(Exercise instructions): From the first line to the last, write out the data below exactly.

-------------------------

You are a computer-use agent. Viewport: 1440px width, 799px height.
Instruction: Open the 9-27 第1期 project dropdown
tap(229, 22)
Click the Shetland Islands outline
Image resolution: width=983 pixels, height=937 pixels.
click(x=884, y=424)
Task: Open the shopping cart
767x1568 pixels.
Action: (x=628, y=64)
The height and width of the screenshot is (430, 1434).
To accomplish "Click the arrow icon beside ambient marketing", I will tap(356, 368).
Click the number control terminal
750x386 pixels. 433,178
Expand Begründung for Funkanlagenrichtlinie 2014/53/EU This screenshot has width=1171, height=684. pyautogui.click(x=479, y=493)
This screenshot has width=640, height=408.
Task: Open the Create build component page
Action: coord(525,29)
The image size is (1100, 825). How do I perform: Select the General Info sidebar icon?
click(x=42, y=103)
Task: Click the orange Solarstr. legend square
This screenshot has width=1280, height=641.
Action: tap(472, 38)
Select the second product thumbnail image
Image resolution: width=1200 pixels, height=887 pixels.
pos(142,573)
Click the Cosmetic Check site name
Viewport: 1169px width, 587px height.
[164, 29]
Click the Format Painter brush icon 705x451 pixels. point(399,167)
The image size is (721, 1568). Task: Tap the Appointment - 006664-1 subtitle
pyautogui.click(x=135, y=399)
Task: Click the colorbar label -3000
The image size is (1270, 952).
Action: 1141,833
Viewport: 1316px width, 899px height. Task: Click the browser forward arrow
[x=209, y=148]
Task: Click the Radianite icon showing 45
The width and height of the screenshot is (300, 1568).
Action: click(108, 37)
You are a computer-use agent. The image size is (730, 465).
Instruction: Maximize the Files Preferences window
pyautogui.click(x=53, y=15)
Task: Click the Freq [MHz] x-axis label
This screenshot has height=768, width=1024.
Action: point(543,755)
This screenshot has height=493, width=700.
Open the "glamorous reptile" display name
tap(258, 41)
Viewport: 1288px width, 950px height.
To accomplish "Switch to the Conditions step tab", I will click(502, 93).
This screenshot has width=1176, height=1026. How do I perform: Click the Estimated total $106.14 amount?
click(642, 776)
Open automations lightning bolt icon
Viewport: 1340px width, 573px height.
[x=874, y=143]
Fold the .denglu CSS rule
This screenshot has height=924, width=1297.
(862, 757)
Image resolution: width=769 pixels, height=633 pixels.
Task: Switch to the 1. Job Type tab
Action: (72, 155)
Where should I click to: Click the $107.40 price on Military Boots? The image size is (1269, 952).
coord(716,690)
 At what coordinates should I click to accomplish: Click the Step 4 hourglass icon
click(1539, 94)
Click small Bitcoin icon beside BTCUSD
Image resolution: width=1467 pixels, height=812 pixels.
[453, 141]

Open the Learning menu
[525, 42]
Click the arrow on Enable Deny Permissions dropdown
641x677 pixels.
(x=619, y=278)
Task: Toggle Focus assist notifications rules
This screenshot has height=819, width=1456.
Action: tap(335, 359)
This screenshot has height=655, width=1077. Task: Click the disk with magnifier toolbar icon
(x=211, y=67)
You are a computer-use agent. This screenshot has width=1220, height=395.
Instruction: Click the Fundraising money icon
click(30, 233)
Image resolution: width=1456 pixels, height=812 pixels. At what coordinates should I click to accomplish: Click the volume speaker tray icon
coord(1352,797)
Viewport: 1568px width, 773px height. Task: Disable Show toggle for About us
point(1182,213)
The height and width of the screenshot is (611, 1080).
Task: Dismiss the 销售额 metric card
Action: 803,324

-------------------------

(Answer for the task):
You are a computer-use agent. Viewport: 1440px width, 799px height.
Instruction: Open the 9-27 第1期 project dropdown
tap(229, 22)
Click the Shetland Islands outline
Image resolution: width=983 pixels, height=937 pixels.
click(x=884, y=424)
Task: Open the shopping cart
767x1568 pixels.
Action: (x=628, y=64)
The height and width of the screenshot is (430, 1434).
To accomplish "Click the arrow icon beside ambient marketing", I will tap(356, 368).
Click the number control terminal
750x386 pixels. 433,178
Expand Begründung for Funkanlagenrichtlinie 2014/53/EU This screenshot has width=1171, height=684. pyautogui.click(x=479, y=493)
This screenshot has width=640, height=408.
Task: Open the Create build component page
Action: coord(525,29)
The image size is (1100, 825). How do I perform: Select the General Info sidebar icon?
click(x=42, y=103)
Task: Click the orange Solarstr. legend square
This screenshot has width=1280, height=641.
Action: tap(472, 38)
Select the second product thumbnail image
Image resolution: width=1200 pixels, height=887 pixels.
pos(142,573)
Click the Cosmetic Check site name
Viewport: 1169px width, 587px height.
[164, 29]
Click the Format Painter brush icon 705x451 pixels. point(399,167)
The image size is (721, 1568). Task: Tap the Appointment - 006664-1 subtitle
pyautogui.click(x=135, y=399)
Task: Click the colorbar label -3000
The image size is (1270, 952).
Action: 1141,833
Viewport: 1316px width, 899px height. Task: Click the browser forward arrow
[x=209, y=148]
Task: Click the Radianite icon showing 45
The width and height of the screenshot is (300, 1568).
Action: click(108, 37)
You are a computer-use agent. The image size is (730, 465).
Instruction: Maximize the Files Preferences window
pyautogui.click(x=53, y=15)
Task: Click the Freq [MHz] x-axis label
This screenshot has height=768, width=1024.
Action: point(543,755)
This screenshot has height=493, width=700.
Open the "glamorous reptile" display name
tap(258, 41)
Viewport: 1288px width, 950px height.
To accomplish "Switch to the Conditions step tab", I will click(502, 93).
This screenshot has width=1176, height=1026. How do I perform: Click the Estimated total $106.14 amount?
click(642, 776)
Open automations lightning bolt icon
Viewport: 1340px width, 573px height.
[x=874, y=143]
Fold the .denglu CSS rule
This screenshot has height=924, width=1297.
(862, 757)
Image resolution: width=769 pixels, height=633 pixels.
Task: Switch to the 1. Job Type tab
Action: (72, 155)
Where should I click to: Click the $107.40 price on Military Boots? The image size is (1269, 952).
coord(716,690)
 At what coordinates should I click to accomplish: Click the Step 4 hourglass icon
click(1539, 94)
Click small Bitcoin icon beside BTCUSD
Image resolution: width=1467 pixels, height=812 pixels.
[453, 141]

Open the Learning menu
[525, 42]
Click the arrow on Enable Deny Permissions dropdown
641x677 pixels.
(x=619, y=278)
Task: Toggle Focus assist notifications rules
This screenshot has height=819, width=1456.
Action: tap(335, 359)
This screenshot has height=655, width=1077. Task: Click the disk with magnifier toolbar icon
(x=211, y=67)
You are a computer-use agent. This screenshot has width=1220, height=395.
Instruction: Click the Fundraising money icon
click(30, 233)
Image resolution: width=1456 pixels, height=812 pixels. At what coordinates should I click to accomplish: Click the volume speaker tray icon
coord(1352,797)
Viewport: 1568px width, 773px height. Task: Disable Show toggle for About us
point(1182,213)
The height and width of the screenshot is (611, 1080).
Task: Dismiss the 销售额 metric card
Action: 803,324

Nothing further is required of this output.